La entidad explica que sin el efecto de los costes por el ajuste, el beneficio habría aumentado un 20,4%.

El margen bruto del ejercicio cae un 1,8% hasta 8.605 millones de euros, con un aumento del 1,2% en los ingresos core (margen de intereses, comisiones, ingresos del negocio de seguros de vida riesgo) que se sitúan en 8.316 millones de euros. En la caída del margen bruto influye la reducción de los resultados de participadas como consecuencia de la no atribución de Repsol (venta de su participación) y BFA (reclasificación de Banco de Fomento de Angola). El margen de intereses asciende a 4.951 millones de euros, con un alza del 0,9 % respecto a 2018.

Solo en el cuarto trimestre, el beneficio atribuido se sitúa en 439 millones, el doble que en igual trimestre del año pasado, debido a apuntes extraordinarios negativos de aquel trimestre. El margen bruto se reduce un 7,9% debido esencialmente al registro, en el cuarto trimestre, de la contribución al Fondo de Garantía de Depósitos (FGD) por 242 millones de euros.

Los recursos de clientes en el ejercicio crecen hasta los 384.286 millones de euros y el crédito a la clientela bruto se sitúa en 227.406 millones de euros (+1,2 % en el año)

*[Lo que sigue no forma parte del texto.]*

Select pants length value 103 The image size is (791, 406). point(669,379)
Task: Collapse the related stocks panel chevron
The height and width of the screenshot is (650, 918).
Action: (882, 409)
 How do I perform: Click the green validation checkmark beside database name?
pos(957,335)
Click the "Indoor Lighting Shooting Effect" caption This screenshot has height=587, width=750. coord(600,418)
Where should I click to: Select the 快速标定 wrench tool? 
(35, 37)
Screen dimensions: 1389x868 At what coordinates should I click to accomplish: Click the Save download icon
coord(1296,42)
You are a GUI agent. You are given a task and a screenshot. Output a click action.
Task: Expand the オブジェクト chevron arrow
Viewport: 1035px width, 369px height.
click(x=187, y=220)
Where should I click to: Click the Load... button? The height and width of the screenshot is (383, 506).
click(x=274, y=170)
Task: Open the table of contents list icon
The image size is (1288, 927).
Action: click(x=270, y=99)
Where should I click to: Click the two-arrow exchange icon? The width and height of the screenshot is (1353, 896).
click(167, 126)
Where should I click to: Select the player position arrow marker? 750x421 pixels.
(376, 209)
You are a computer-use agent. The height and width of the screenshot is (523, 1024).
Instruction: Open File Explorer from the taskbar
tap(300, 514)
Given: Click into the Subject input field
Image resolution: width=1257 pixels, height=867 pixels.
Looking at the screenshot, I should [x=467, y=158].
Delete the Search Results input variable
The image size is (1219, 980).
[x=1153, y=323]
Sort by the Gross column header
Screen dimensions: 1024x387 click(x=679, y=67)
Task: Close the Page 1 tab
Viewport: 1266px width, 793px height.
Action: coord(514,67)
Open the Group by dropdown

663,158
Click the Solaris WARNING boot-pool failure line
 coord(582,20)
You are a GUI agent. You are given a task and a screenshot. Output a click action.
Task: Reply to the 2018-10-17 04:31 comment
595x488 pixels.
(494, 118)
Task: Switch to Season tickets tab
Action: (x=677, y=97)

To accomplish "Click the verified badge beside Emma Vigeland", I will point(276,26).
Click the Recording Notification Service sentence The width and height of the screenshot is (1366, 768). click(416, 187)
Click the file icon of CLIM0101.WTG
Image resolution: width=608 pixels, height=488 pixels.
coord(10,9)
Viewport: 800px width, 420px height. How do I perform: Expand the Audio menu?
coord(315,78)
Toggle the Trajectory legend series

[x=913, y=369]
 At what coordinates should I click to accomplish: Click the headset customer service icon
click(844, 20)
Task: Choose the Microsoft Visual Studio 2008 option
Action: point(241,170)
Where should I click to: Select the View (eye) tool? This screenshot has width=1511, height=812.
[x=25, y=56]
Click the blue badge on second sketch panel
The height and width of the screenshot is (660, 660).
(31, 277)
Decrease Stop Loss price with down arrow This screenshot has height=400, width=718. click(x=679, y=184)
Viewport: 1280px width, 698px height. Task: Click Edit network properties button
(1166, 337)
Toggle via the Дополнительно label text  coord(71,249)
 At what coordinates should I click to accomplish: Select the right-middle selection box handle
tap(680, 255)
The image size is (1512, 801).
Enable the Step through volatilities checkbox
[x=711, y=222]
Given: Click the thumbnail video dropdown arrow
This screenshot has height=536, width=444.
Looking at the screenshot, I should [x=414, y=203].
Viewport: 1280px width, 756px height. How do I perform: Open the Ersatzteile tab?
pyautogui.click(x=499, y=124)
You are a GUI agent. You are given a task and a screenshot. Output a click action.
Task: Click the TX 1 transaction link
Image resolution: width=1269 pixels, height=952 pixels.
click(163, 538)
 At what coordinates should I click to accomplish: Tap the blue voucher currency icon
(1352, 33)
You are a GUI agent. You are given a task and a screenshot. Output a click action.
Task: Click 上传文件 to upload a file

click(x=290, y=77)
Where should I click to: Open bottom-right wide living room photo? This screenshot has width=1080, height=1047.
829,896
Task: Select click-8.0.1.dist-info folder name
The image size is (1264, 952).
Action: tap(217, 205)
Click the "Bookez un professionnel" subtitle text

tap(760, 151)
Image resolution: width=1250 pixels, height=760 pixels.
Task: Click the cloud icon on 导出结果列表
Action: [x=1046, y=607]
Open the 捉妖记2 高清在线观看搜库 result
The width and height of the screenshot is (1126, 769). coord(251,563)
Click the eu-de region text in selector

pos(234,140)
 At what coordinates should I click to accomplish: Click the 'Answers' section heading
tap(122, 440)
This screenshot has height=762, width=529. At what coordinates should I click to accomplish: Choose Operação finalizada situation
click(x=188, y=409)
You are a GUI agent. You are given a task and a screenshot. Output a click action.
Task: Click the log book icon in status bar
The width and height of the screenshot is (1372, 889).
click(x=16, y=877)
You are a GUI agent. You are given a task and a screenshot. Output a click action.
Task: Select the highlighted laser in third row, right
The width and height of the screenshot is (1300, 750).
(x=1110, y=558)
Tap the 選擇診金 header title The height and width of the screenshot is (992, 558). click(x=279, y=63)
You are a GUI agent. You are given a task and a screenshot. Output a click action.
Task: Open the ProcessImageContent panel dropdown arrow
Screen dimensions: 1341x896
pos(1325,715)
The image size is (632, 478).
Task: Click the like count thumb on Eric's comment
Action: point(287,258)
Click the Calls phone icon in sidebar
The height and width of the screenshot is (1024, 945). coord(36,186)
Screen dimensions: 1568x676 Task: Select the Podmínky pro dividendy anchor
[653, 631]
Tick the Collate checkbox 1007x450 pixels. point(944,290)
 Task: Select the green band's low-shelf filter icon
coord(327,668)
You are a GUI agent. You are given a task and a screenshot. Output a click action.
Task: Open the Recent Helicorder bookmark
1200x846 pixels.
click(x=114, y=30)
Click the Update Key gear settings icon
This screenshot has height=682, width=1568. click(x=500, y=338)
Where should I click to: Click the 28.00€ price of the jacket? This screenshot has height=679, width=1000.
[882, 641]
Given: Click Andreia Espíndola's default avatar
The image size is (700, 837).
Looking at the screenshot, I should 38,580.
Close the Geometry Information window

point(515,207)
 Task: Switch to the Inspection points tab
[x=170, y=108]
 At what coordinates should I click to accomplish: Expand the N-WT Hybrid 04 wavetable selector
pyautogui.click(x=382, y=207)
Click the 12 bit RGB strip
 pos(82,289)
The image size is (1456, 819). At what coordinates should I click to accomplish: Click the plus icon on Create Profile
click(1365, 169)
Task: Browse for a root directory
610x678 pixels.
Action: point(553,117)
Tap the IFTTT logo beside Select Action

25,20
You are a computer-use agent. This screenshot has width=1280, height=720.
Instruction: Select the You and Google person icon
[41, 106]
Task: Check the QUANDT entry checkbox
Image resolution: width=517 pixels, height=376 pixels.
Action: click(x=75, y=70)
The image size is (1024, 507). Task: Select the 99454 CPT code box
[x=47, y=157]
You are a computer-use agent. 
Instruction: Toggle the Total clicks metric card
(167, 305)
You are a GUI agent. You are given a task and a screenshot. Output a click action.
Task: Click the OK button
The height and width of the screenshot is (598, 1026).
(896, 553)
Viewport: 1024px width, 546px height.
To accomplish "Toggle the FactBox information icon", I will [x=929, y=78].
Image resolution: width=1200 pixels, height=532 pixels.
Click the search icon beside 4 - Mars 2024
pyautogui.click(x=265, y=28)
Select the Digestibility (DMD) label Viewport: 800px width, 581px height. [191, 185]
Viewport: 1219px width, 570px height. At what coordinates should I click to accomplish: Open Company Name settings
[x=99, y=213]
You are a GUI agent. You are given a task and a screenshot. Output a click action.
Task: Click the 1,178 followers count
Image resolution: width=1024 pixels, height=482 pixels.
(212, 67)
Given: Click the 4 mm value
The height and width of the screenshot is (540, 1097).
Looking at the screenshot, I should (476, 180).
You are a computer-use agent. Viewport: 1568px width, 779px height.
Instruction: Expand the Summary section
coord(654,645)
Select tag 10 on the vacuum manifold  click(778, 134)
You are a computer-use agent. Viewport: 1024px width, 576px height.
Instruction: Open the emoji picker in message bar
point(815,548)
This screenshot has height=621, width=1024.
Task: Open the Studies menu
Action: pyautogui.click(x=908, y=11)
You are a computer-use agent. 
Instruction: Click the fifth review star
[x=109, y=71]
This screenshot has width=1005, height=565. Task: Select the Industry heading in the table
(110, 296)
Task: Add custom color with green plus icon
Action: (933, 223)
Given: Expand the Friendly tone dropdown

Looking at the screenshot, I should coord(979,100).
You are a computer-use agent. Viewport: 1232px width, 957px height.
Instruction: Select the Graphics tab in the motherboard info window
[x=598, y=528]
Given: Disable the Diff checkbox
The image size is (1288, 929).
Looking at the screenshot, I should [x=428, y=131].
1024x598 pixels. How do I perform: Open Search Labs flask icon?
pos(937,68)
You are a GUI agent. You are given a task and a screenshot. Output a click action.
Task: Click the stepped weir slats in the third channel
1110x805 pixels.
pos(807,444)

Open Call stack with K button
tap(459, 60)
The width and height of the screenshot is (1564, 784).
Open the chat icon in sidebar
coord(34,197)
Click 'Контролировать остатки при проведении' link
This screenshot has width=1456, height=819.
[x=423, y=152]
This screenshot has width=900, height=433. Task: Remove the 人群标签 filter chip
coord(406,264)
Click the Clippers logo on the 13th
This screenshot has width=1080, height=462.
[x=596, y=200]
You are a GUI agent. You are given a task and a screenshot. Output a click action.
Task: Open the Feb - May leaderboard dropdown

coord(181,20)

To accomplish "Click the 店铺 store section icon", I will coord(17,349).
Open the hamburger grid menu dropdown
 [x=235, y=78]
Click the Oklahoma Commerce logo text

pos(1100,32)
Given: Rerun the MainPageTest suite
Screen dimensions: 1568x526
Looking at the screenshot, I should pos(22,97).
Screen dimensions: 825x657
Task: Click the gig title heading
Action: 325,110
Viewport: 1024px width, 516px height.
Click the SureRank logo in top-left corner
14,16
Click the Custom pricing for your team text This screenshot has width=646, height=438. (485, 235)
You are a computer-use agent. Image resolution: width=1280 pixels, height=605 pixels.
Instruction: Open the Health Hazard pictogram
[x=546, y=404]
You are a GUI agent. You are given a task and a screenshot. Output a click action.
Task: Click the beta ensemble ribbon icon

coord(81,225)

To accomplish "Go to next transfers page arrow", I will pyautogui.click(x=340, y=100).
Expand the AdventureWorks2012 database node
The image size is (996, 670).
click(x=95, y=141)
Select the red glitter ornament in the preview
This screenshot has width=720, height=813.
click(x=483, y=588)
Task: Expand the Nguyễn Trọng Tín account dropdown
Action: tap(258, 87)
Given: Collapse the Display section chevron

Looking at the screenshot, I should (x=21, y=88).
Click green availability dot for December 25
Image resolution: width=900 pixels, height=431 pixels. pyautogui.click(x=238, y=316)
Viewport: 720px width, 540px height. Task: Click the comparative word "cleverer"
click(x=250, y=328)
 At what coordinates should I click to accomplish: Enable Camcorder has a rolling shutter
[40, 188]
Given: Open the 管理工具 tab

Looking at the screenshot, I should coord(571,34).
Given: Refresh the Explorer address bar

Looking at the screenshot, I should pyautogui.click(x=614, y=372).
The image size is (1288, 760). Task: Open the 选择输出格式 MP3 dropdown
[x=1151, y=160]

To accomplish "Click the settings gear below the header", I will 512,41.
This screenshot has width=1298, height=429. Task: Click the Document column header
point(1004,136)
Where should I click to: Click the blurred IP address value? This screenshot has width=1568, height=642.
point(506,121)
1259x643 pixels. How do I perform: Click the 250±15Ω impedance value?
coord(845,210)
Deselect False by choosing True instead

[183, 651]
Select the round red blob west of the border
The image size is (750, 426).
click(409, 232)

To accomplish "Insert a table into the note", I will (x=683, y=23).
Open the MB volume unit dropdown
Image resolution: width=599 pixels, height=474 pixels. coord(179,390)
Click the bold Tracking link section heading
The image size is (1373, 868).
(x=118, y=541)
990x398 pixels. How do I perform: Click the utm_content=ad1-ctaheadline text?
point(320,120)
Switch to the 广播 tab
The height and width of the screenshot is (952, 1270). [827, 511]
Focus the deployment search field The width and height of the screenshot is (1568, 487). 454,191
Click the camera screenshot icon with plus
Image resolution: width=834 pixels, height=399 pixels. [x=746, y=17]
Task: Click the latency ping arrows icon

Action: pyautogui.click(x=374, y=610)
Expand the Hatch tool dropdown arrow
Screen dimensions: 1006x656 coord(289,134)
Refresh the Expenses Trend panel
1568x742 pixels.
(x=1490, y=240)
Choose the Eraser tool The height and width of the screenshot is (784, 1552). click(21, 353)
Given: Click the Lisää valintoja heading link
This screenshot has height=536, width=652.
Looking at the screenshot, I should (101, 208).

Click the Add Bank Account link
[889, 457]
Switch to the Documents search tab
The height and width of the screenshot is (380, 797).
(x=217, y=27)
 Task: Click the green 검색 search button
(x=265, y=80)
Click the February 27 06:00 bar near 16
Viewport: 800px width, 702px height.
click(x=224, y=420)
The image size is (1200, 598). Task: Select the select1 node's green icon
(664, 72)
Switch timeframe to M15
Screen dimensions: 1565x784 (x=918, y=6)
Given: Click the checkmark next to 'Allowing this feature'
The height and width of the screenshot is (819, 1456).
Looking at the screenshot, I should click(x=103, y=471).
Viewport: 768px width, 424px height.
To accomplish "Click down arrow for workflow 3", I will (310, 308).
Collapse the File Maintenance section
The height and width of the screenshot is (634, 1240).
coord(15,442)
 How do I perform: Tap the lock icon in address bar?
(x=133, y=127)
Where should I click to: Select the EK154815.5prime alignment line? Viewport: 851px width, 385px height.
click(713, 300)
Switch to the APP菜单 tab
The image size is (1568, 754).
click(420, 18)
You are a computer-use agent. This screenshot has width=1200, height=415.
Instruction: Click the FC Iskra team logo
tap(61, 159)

En cuanto al capital, la  ratio Common Equity Tier 1 (CET1) alcanza el 12%,  un nivel que «sienta las bases para alcanzar el objetivo de capital fijado en el Plan Estratégico 2019-2021, que se sitúa alrededor del 12%». Caixabank señala que va a constituir un punto porcentual adicional hasta final de 2021 para hacer frente a futuros cambios regulatorios.